T-Minus two weeks and two days, and counting, before Christmas, so what’s going on with you? Got your Christmas Cards out yet? Is the tree up and are the decorations done? Is your outside display complete? Is your Christmas menu planned and is the shopping for it done? Have you started baking the Christmas goodies yet? Are the little ones aching with anticipation? Have you mailed their letters to Santa Claus?

How about the gifts? Are they all bought and wrapped? Are they bundled according to where they’ be delivered? Did you double check your check-off list making sure that you didn’t forget anyone? Are all things that are labeled “Assembly required” assembled yet?” Are the kids presents safely hidden where they can’t or won’t find them?

There’s so much to do and so little time to do it. Is that what you are feeling?

It seems like many people are in the same place at this time of year. We get so wrapped up in the preparations that tension builds, tempers may get shorter, multitasking is at its peak, and we are wondering if all things we have planned will ever get done on time. It’s a scene played over and over yearly about as many times as the movie classics, “It’s a Wonderful Life,” and/or “A Christmas Story” has been shown on television in our lives. It’s a situation where we get too close to the forest to see the trees and I’m not talking about the Christmas Trees.

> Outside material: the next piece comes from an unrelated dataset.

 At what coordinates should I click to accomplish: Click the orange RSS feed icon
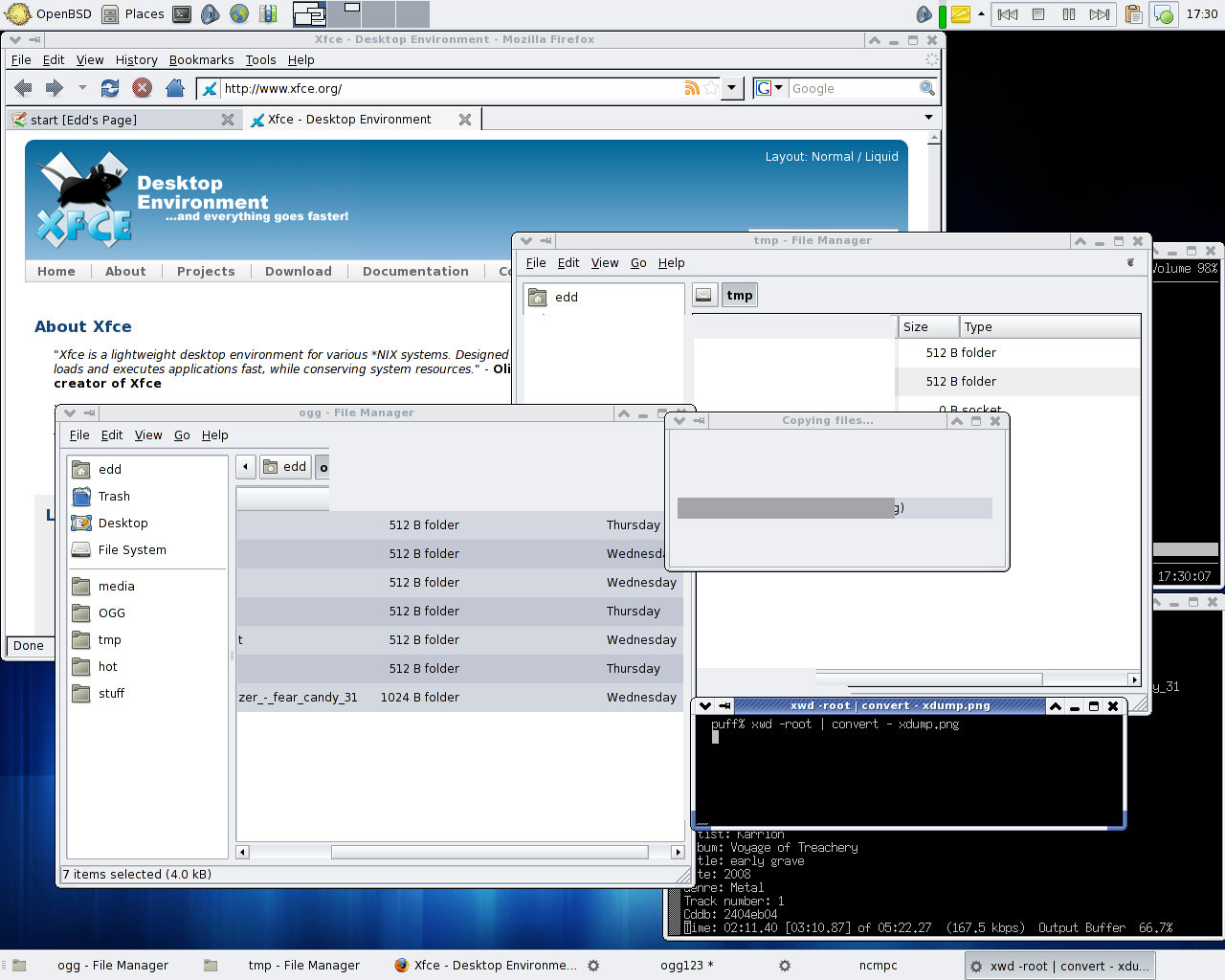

We want things to be absolutely perfect, so much that we over focus on the what(s) of the season, and not so much the who(s). Holidays should be about people. As the adage goes, “…Peace on Earth and Goodwill toward Men.” (In this adage, “Men” encompasses men, women, and children.)

We sometimes find ourselves running around so much during this time with self-placed blinders on as we rush through the stores to make sure we grab a certain thing we have planned to give someone. If we go back to “Black Fridays” of the past, when the doors of the stores opened and the Super Bargain Hour began, it was comparable to the start of the Boston Marathon, with the mad dash to the TV deals, the computer deals, the popular toy deals, etc. It’s the same type of rush that may happen in grocery stores, trying to get the food items we want before the store runs out of them. We don’t seem to be worried about the people we bump into, or run into as we are in pursuit of the “Golden Fleece,” gift we want to give to that special person on our gift list.

Maybe we need to heed to the song “Breathe In, Breathe Out, Move On,” composed by the late Jimmy Buffett and his collaborator Matt Betton, and do just that when things get hectic. Maybe we need to take a step back, look over the situation, evaluate our priorities and relax if something doesn’t go exactly according to plan. Try and have a Plan B in your pocket in case things happen that put a glitch in Plan A. And instead of reaching for something off the shelf before someone else grabs it, extend that hand to as many people as possible during this time of year, and all year, and shake the hand of another, in peace and fellowship, or take that hand and reach into your pockets to give to organizations that help others at this time and throughout the whole year, if we have the wherewithal to be able to do that, Maybe you can also take that hand, join it with your other one, and use it in volunteer settings to help those who may need it through community programs.

The greatest gift we can give anyone is ourselves. So instead of all the whats at this time of year and always, may we all Breathe In, Breathe Out, and Move On to those projects that will focus on the whos that may need a hand, and the whos, us, who can lend it.